RECORDS TO USE
* * * *

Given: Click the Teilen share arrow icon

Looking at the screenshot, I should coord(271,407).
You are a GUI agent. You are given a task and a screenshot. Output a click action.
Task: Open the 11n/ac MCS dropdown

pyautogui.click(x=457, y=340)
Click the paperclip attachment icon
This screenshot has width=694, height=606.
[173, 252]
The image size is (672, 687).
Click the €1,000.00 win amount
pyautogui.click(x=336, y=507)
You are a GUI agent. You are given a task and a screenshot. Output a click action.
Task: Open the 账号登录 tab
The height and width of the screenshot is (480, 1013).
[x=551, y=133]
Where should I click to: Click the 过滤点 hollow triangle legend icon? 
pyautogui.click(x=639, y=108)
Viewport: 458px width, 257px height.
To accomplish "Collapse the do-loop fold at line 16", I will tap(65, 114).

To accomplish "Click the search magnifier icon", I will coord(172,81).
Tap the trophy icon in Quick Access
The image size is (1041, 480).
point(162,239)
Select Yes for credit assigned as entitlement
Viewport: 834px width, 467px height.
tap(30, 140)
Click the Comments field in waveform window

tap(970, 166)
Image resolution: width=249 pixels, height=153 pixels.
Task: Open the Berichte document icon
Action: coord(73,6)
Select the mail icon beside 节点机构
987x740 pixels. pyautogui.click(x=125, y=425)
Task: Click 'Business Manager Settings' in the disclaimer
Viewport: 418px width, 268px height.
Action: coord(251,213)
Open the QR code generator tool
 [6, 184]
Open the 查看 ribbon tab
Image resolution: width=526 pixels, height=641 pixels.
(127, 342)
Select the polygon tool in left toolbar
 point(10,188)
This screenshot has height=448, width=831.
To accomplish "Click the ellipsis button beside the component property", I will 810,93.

* * * *

An exact copy of every entry is what is needed here.

EXERCISE SOLUTION
Given: Click the Teilen share arrow icon

Looking at the screenshot, I should coord(271,407).
You are a GUI agent. You are given a task and a screenshot. Output a click action.
Task: Open the 11n/ac MCS dropdown

pyautogui.click(x=457, y=340)
Click the paperclip attachment icon
This screenshot has width=694, height=606.
[173, 252]
The image size is (672, 687).
Click the €1,000.00 win amount
pyautogui.click(x=336, y=507)
You are a GUI agent. You are given a task and a screenshot. Output a click action.
Task: Open the 账号登录 tab
The height and width of the screenshot is (480, 1013).
[x=551, y=133]
Where should I click to: Click the 过滤点 hollow triangle legend icon? 
pyautogui.click(x=639, y=108)
Viewport: 458px width, 257px height.
To accomplish "Collapse the do-loop fold at line 16", I will tap(65, 114).

To accomplish "Click the search magnifier icon", I will coord(172,81).
Tap the trophy icon in Quick Access
The image size is (1041, 480).
point(162,239)
Select Yes for credit assigned as entitlement
Viewport: 834px width, 467px height.
tap(30, 140)
Click the Comments field in waveform window

tap(970, 166)
Image resolution: width=249 pixels, height=153 pixels.
Task: Open the Berichte document icon
Action: coord(73,6)
Select the mail icon beside 节点机构
987x740 pixels. pyautogui.click(x=125, y=425)
Task: Click 'Business Manager Settings' in the disclaimer
Viewport: 418px width, 268px height.
Action: coord(251,213)
Open the QR code generator tool
 [6, 184]
Open the 查看 ribbon tab
Image resolution: width=526 pixels, height=641 pixels.
(127, 342)
Select the polygon tool in left toolbar
 point(10,188)
This screenshot has height=448, width=831.
To accomplish "Click the ellipsis button beside the component property", I will 810,93.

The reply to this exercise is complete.